Media Challenge Initiative with support from UNESCO will engage 50 young journalists in trainings on fact checking aimed to build the capacity of participants to produce reports “debunking” false stories.

The goal from the trainings is to create a new army of fact-checkers able to expose false claims, as well as exaggerated or half-true claims and clarifying the truth to audiences.

Whether members of civil society, policymakers or the general public, people make decisions based on the information available to them. During the Covid-19 initial spread waves, information overflow lead to the rise of what WHO coined “infodemics”. More often than not, information was false or inaccurate.

The impact of half-truths, hoaxes and misleading information ranges from the misapplication of funds and poor policymaking to misdiagnosis and even violence and death. Misinformation can spread quickly – often faster than factual information.

Media Challenge Initiative, a youth-driven nonprofit based in Kampala that trains young journalists on solutions-based reporting and journalism for social change, will be holding a two-days online training with its current class of Media Challenge Fellows, the top 26 upcoming young journalists graduating from Uganda’s university journalism programs.

This will be followed by a second training will be held in August for 25 MCI alumni who are young journalists working in the media sector. After the trainings, the fellows will produce original radio and TV shows “debunking” the most prevalent misinformation around Covid-19 in Uganda. Their projects will be broadcast on MCI’s youth radio platform, MCI Radio.

“The biggest challenge in the media industry today and in the next decades is going to be dealing with fake news in all its forms. This means that the next generation of journalists must be equipped with skills, knowledge and tools in fact checking and verification in order to fight the infodemic and that is what makes this training very timely,” says Abaas Mpindi CEO Media Challenge.

“We are grateful for the support from UNESCO for this training and excited that Africa Check, the continent’s leading independent, nonpartisan fact-checking organisation has agreed to lead the training.”

“With Covid-19 and the flood of false information that accompanies this global pandemic, it’s becoming more and more important to provide the public with accurate information to base their decisions on,” said Carina van Wyk, head of education and training at TRi Facts, Africa Check’s training, research and information unit.  “Since the media plays a vital role in this and fact-checkers can’t fight the spread of false information on their own, I’m looking forward to sharing our fact-checking skills and tools with Ugandan journalists and journalism students.”

The fact checking training led by the Media Challenge Initiative is part of UNESCO’s response to the pandemic by supporting media and governments in promoting reliable, fact-based information and deciphering of COVID-19 disinformation through campaignsMIL CLICKS and GAP-MIL initiatives.

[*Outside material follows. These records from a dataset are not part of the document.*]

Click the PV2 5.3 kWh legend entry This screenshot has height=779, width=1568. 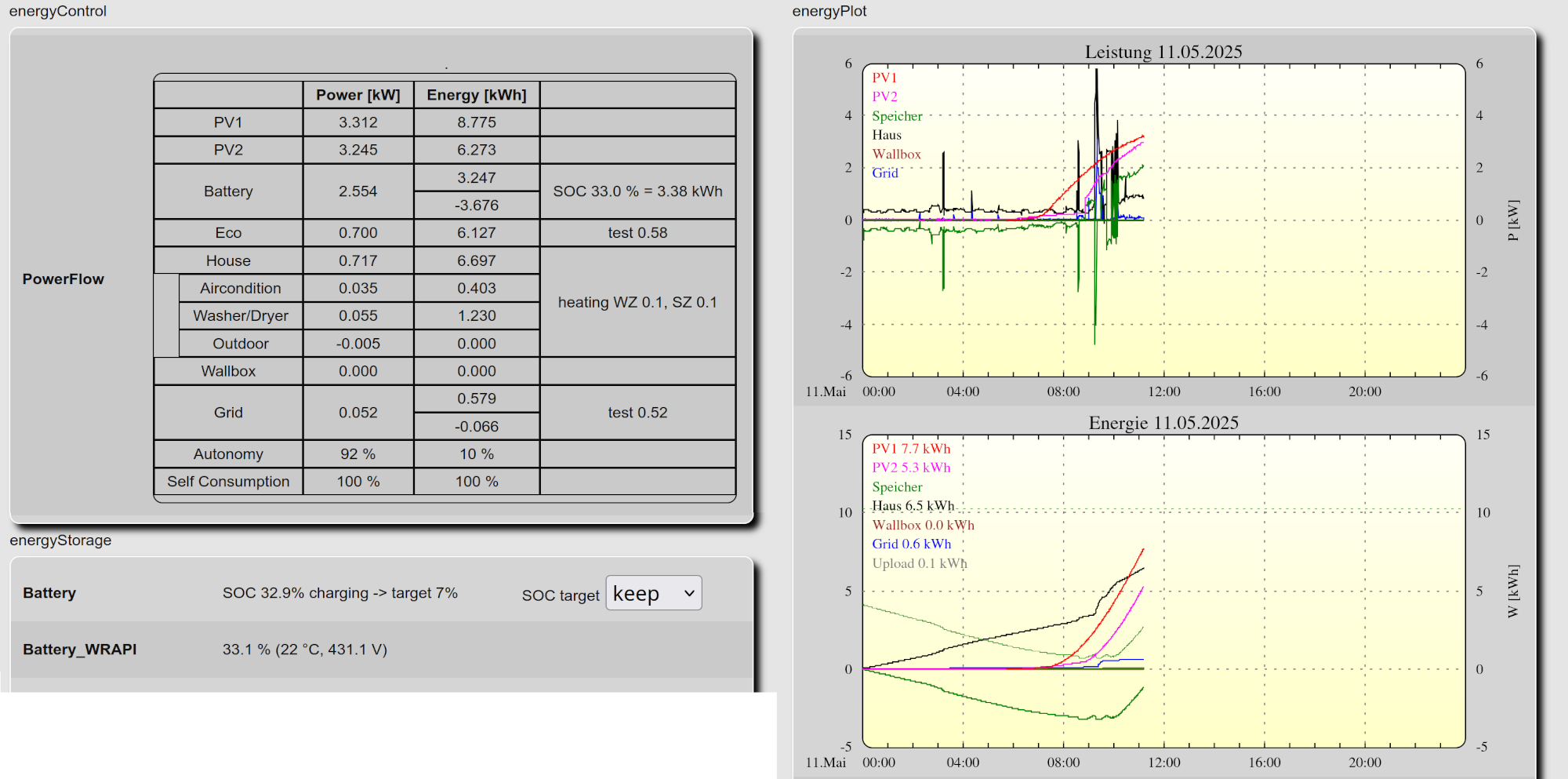911,468
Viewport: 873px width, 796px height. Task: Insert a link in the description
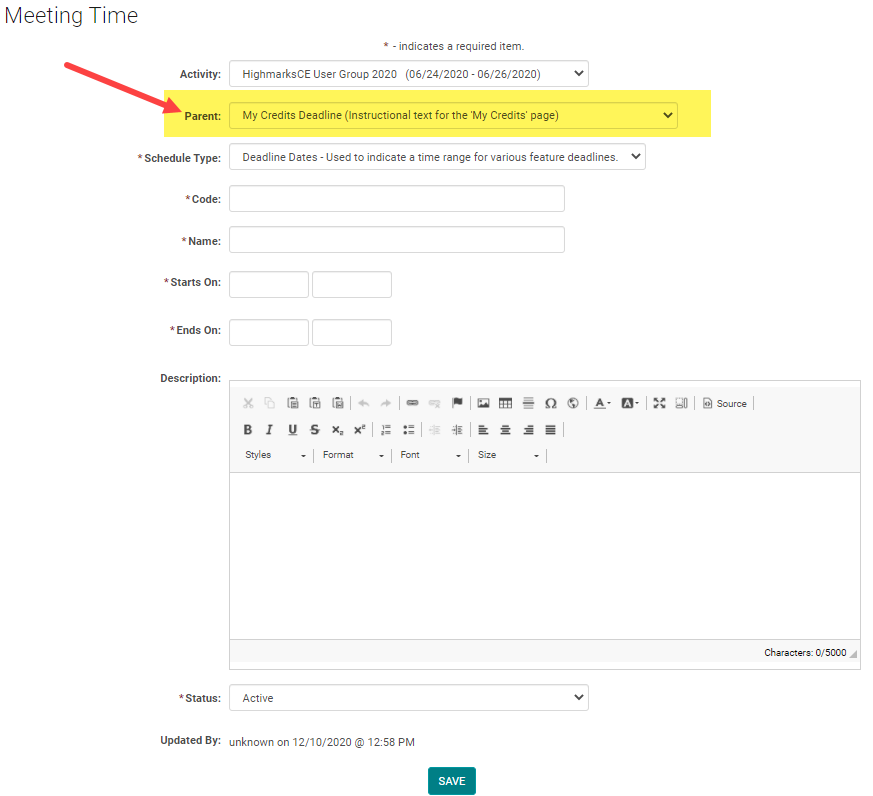coord(412,404)
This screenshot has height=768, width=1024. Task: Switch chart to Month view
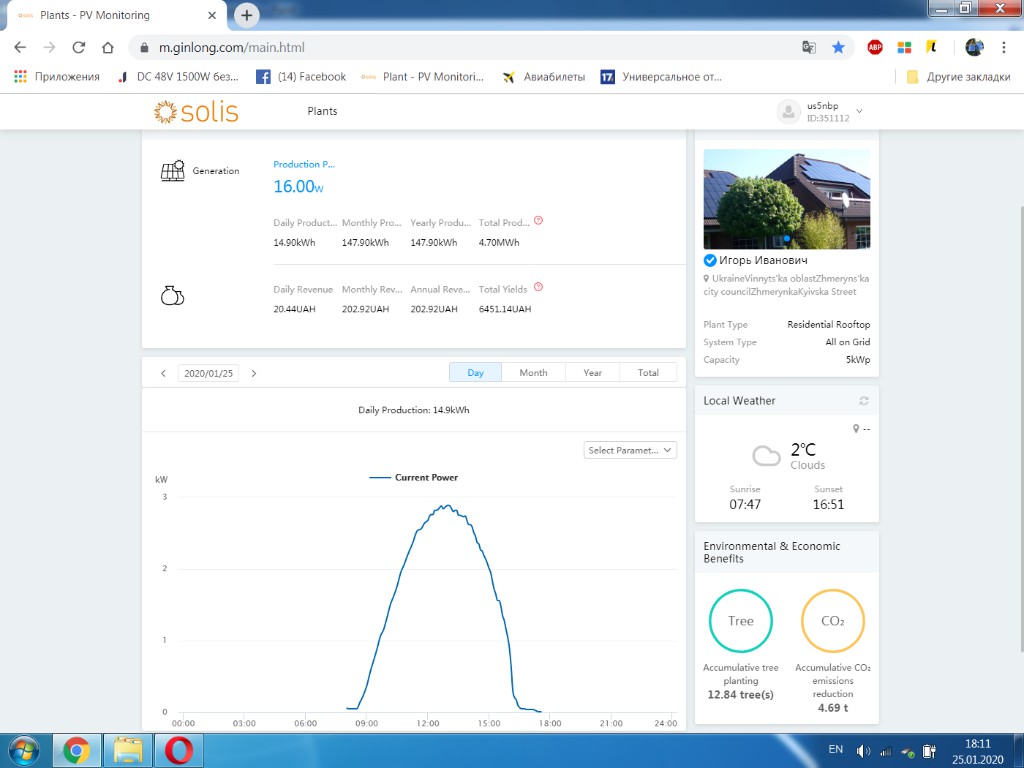(533, 373)
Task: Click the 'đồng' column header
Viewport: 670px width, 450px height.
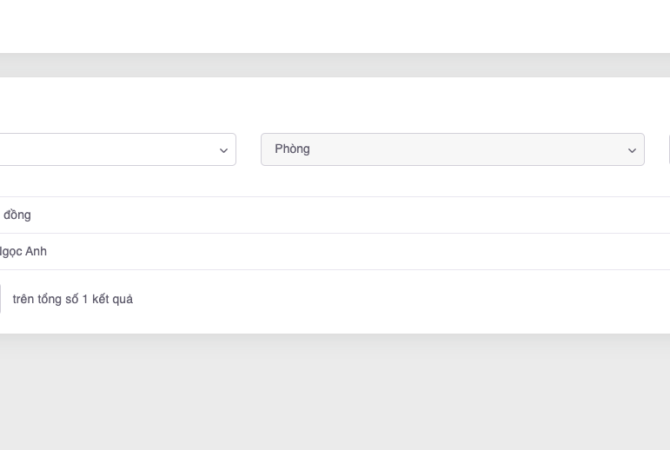Action: (x=17, y=215)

This will contribute towards countering disinformation on COVID-19 and promoting healthy behaviors, as a fundamental means to stand together and tighten bonds of shared humanity during the pandemic.

About the Media Challenge Initiative:

The Media Challenge Initiative is a youth-driven nonprofit based in Kampala, Uganda dedicated to building the next generation of journalists in Uganda and Africa who are skilled in knowledge and solutions-based journalism. We are a group of young media professionals, journalists and media trainers who believe in the powetd3er of youth and especially young journalists to change the world through the stories they tell and how they tell them.

The initiative was born in 2012, when we started an annual journalism competition at universities of journalism in Uganda, but we formally registered as a nonprofit in 2016 when we opened our training Academy and media social enterprise. We envision an empowered generation of critical journalists who advance positive development and social change through their journalism.